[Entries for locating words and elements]
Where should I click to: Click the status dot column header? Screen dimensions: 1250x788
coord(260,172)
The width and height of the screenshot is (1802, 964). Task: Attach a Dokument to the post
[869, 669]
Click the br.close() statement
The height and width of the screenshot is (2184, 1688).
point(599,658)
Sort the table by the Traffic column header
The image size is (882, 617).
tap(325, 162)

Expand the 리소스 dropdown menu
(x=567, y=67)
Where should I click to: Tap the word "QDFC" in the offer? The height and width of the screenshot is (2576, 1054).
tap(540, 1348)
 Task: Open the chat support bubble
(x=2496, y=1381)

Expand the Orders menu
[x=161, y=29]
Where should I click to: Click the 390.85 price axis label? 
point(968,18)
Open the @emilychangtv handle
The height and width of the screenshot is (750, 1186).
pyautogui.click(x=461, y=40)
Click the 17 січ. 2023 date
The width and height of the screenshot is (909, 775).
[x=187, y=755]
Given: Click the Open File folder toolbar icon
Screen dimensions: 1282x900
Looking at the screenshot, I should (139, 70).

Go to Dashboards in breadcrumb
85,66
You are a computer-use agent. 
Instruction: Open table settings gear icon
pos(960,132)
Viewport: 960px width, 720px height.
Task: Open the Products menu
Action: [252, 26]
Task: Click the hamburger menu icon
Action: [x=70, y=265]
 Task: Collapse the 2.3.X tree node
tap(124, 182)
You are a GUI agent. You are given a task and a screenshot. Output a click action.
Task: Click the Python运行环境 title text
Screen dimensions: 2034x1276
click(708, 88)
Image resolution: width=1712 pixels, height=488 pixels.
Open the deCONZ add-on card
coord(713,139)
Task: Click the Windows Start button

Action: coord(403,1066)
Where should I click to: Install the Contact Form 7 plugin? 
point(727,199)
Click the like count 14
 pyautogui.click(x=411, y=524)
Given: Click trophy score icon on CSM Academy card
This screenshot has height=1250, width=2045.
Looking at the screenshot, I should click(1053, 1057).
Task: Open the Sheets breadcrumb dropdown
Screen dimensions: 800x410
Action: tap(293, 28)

* **CHALLENGE**
Put the lines above into a JSON list of strings with one string per line, leaving out blank lines. Begin at the line that contains "Image resolution: width=1712" and stop after the line that contains "pyautogui.click(x=411, y=524)".

* **OUTPUT BELOW**
[
  "Image resolution: width=1712 pixels, height=488 pixels.",
  "Open the deCONZ add-on card",
  "coord(713,139)",
  "Task: Click the Windows Start button",
  "Action: coord(403,1066)",
  "Where should I click to: Install the Contact Form 7 plugin? ",
  "point(727,199)",
  "Click the like count 14",
  " pyautogui.click(x=411, y=524)"
]